Supplied text –
'''

It’s Not The Book…But, Hey, At Least It’s Something!
This is for our own good.
Trust me, patrons.
If we pay attention today, the greater good will be served and we’ll have personal benefits. In layman’s terms, patrons, this is a win-win scenario.
So, let me set the scene for us:
It’s been going on since Bill Cosby recounted the story of his father telling him how rough he had it…you remember, right? How Bill would complain about something like riding the bus to school and his father would go into detail about how he had to walk to school in the snow…
If we’re honest, we all have a case of “Good Old Days Syndrome.” You know, where you look back on your youth and deem it somehow “tougher” than the kids today have it. I mean, I do it all the time. Like when I watch teenagers play a game on Wii and make a graphics comparison to Space Invaders (or worse…PONG!). Or when my cable television only had something like 20 channels (and now ESPN has about 20 channels, right?). Or how I had an 8-track player in my first car and now they hook up their iPods. Or how our phones actually had a cord attached to them and were only in two or three rooms in your house. Or how my first home had no furniture and was a real “fixer-upper” and married couples move into 3,000 square foot houses when they get back from their honeymoon.
And, yes, I realize that those of you who are older will make fun of my list, too…how you had to make your coffee in the fireplace and didn’t have a fancy-schmancy Mr. Coffee. Or possibly regale me with stories of how you’d go watch the one neighborhood porch light come on every night or when you got your first color television. I get it. You do, too. Like I said, every generation does it.

'''

Information shown –
'''

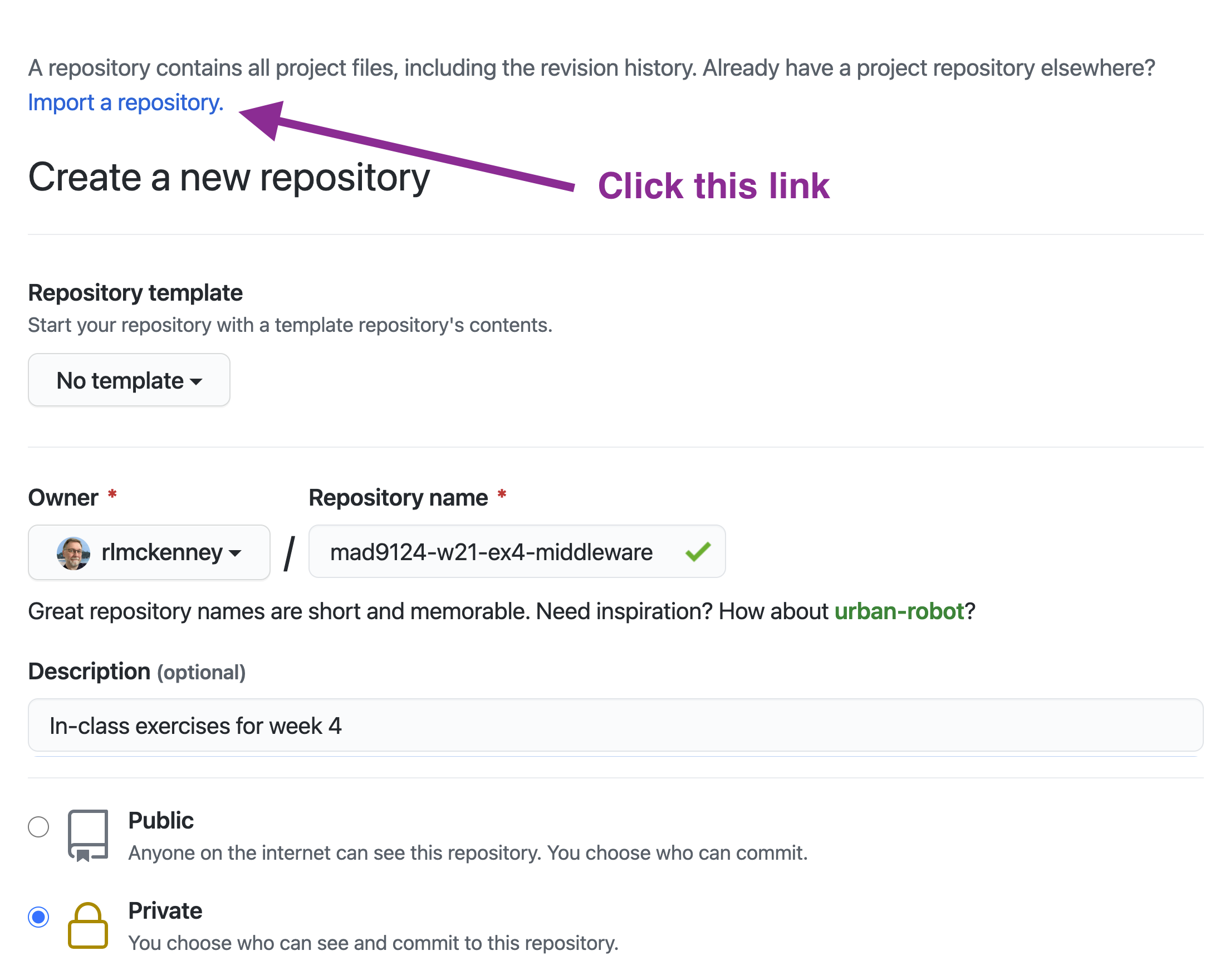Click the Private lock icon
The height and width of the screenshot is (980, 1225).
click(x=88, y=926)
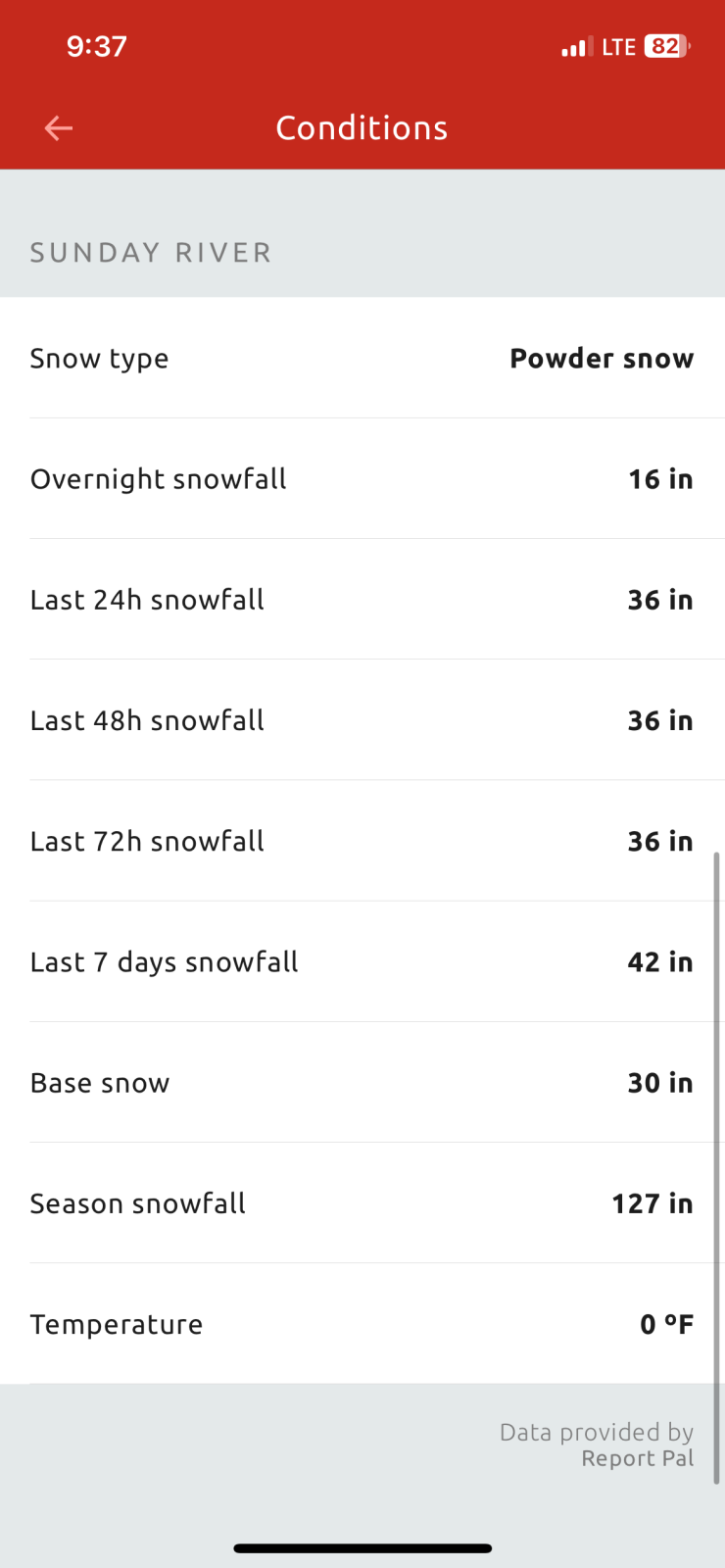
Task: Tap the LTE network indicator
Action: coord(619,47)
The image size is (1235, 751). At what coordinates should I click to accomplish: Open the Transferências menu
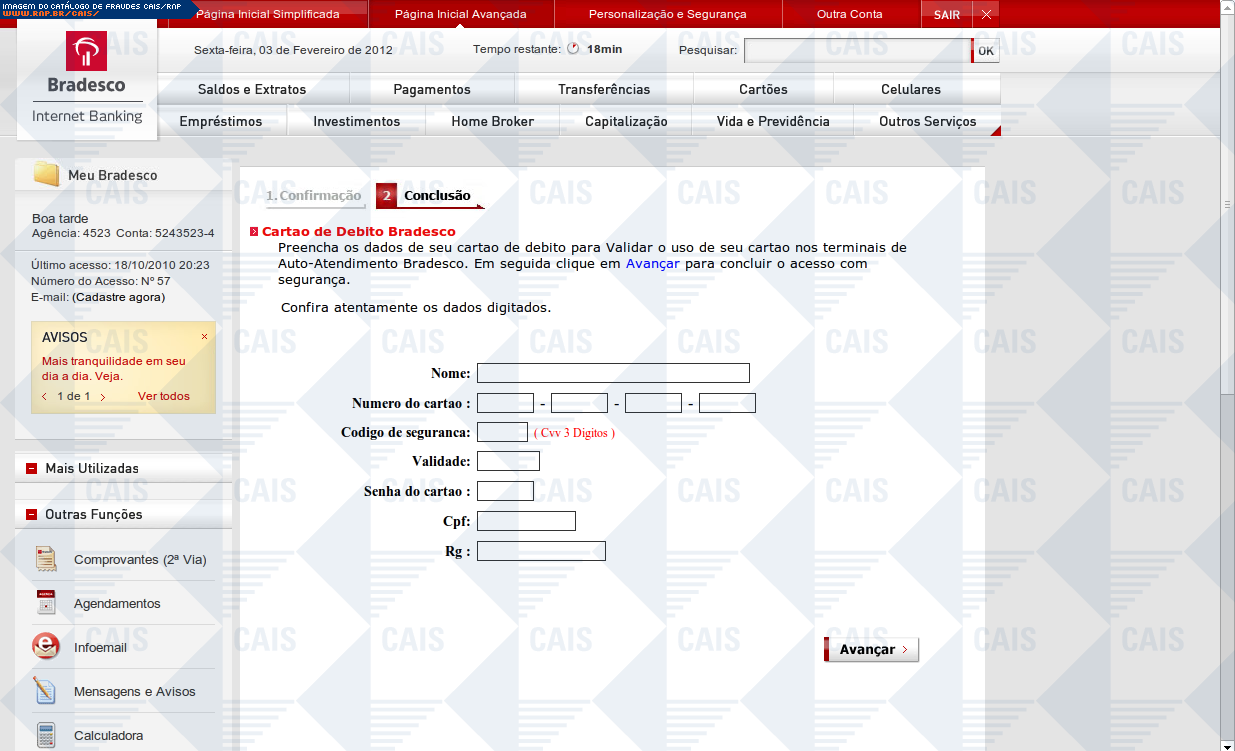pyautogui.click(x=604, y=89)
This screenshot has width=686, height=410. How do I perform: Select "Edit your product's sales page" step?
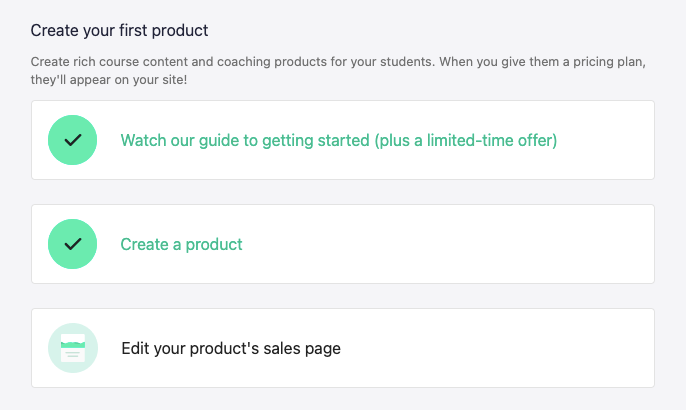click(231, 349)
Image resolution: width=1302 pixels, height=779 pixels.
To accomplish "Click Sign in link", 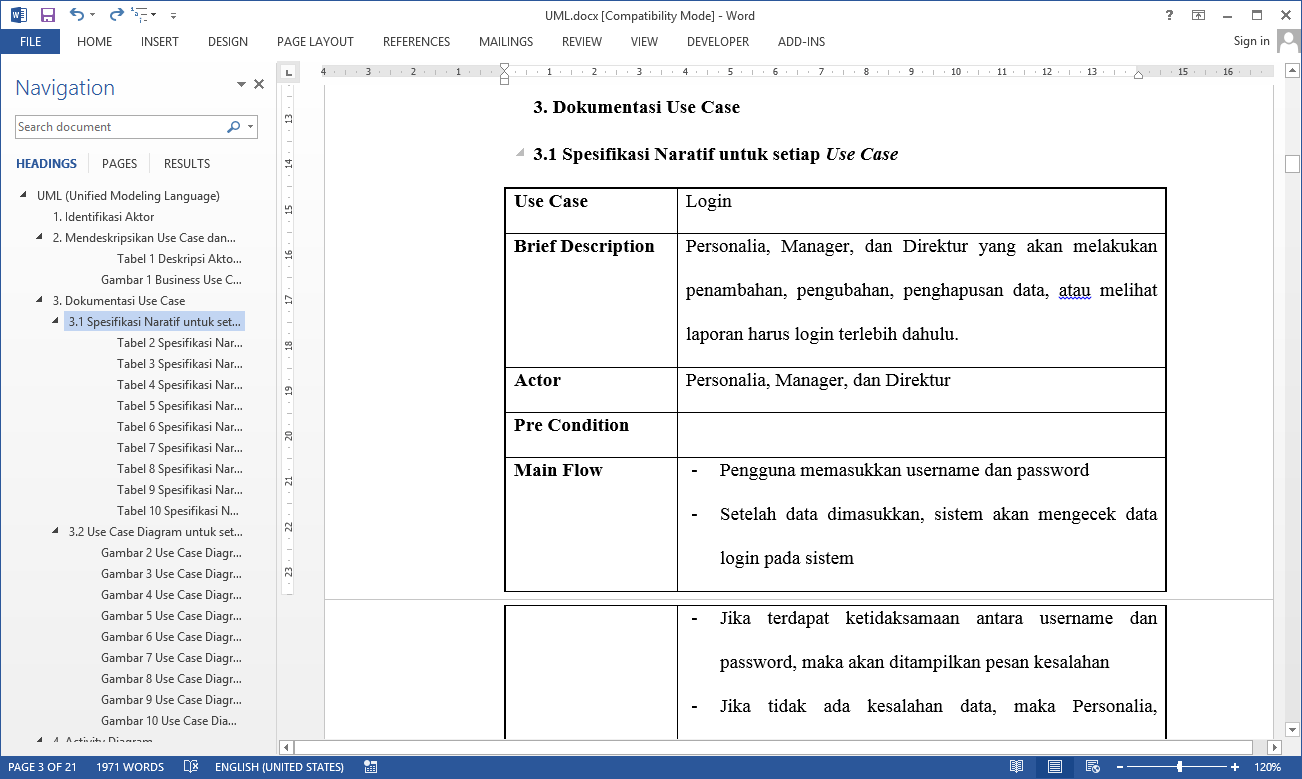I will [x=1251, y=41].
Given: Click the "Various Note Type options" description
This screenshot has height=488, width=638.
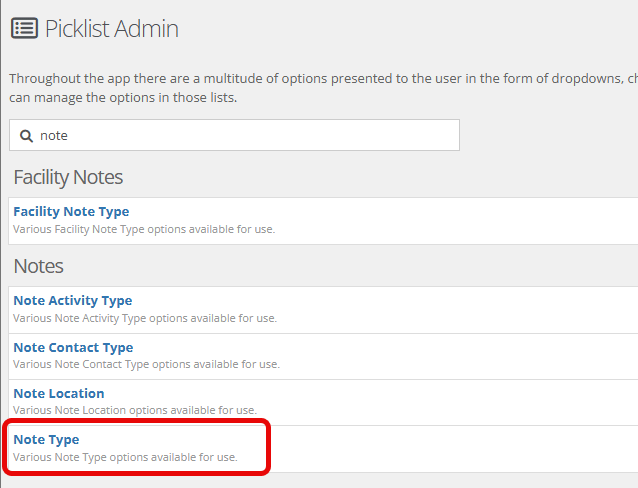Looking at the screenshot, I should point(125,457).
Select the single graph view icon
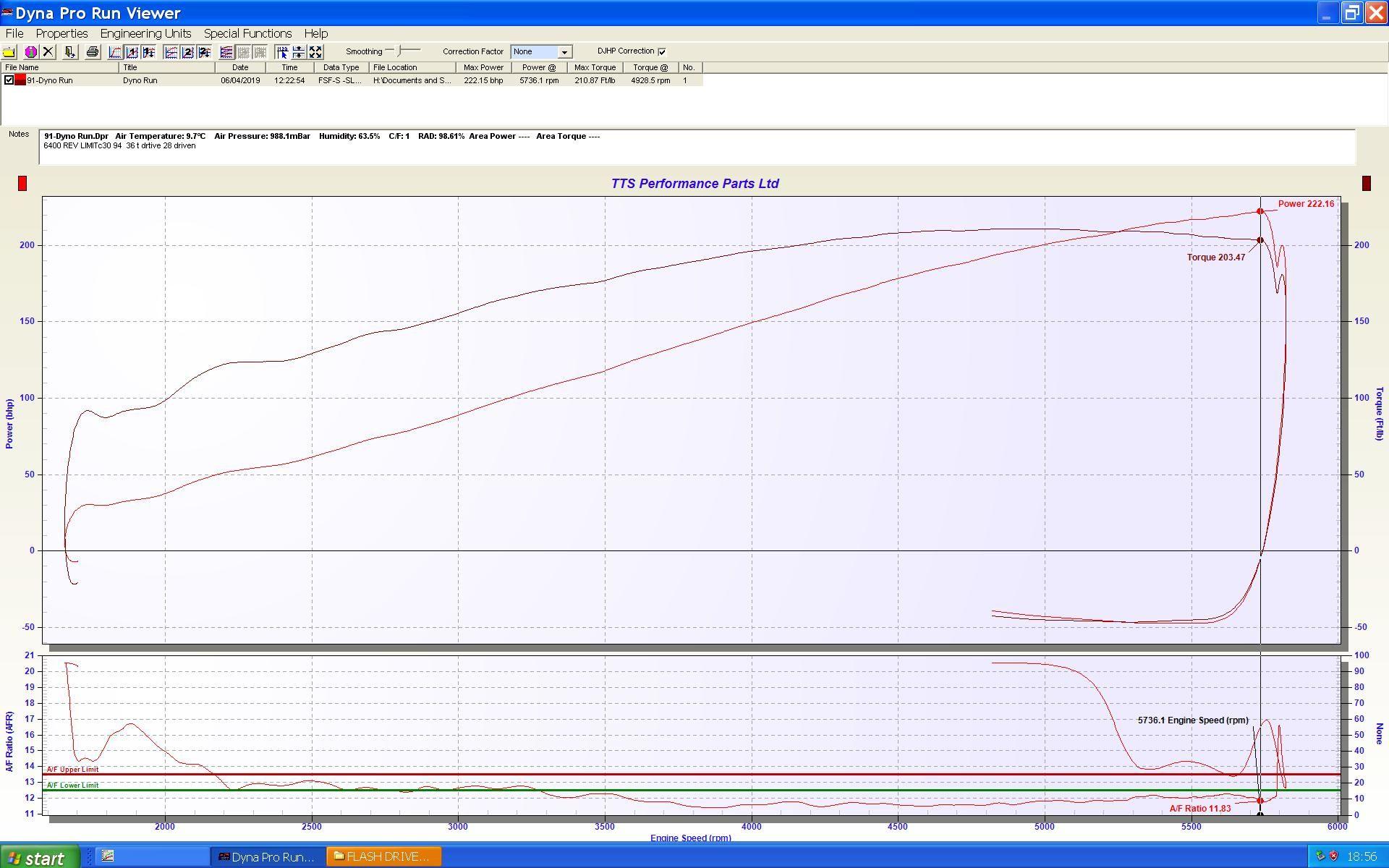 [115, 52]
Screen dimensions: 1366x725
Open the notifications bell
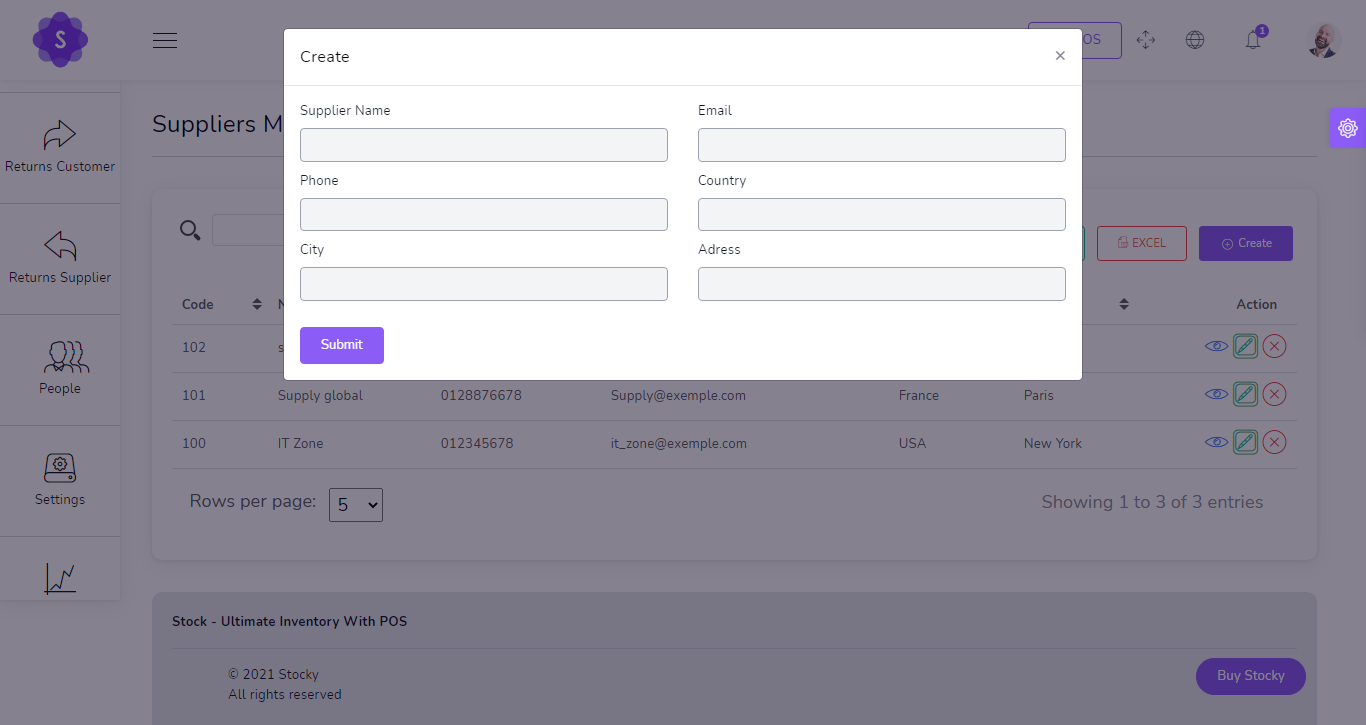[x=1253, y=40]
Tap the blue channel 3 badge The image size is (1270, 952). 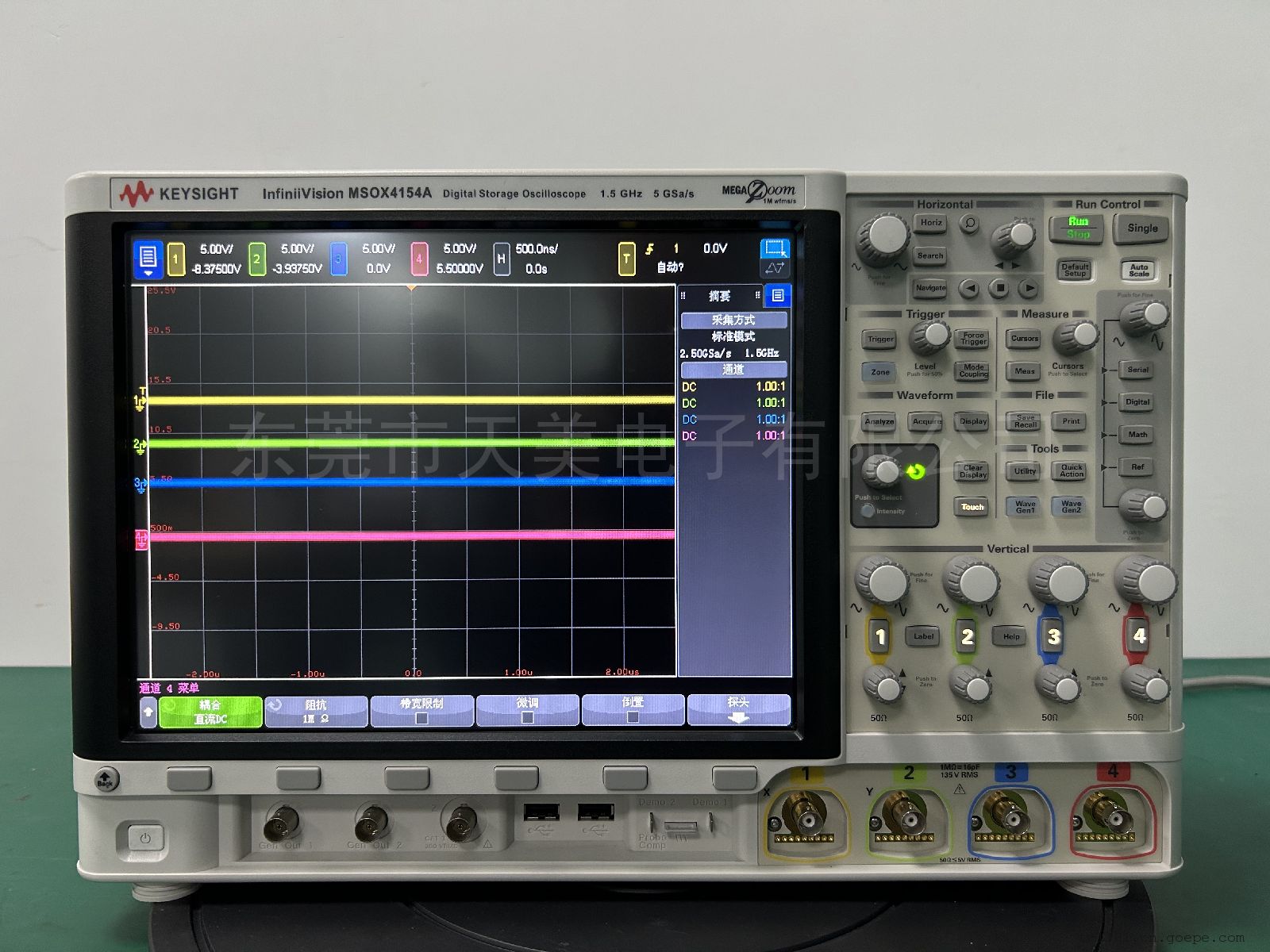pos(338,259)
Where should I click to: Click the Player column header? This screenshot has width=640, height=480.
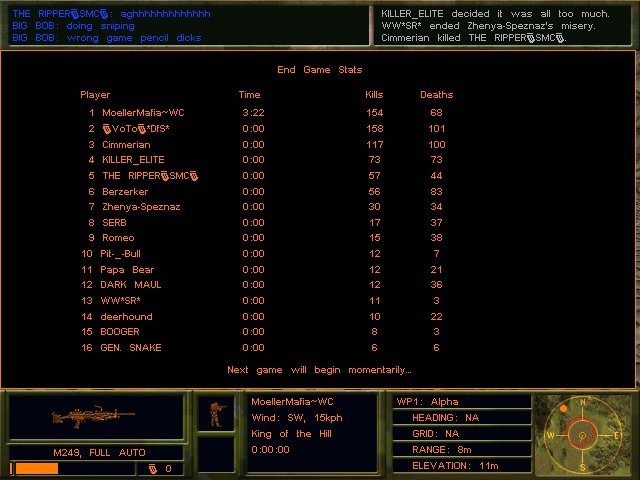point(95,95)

'''

Jobs –
• a. Answer these questions about the post, using only what it states:
(i) According to the post, how did Bill Cosby's father say he got to school?
(ii) What did the writer have in a first car?
(iii) Where does the writer imagine older readers saying they had to make their coffee?
• b. Translate this sentence from the post into Spanish: "If we’re honest, we all have a case of “Good Old Days Syndrome.”"
• c. Reproduce the post word for word between "It’s Not The" and "a win-win scenario.", inclusive.

Responses to the tasks –
• a.
(i) He had to walk to school in the snow.
(ii) An 8-track player.
(iii) In the fireplace.

• b. Si somos honestos, todos tenemos un caso de «síndrome de los buenos viejos tiempos».

• c.
It’s Not The Book…But, Hey, At Least It’s Something!
This is for our own good.
Trust me, patrons.
If we pay attention today, the greater good will be served and we’ll have personal benefits. In layman’s terms, patrons, this is a win-win scenario.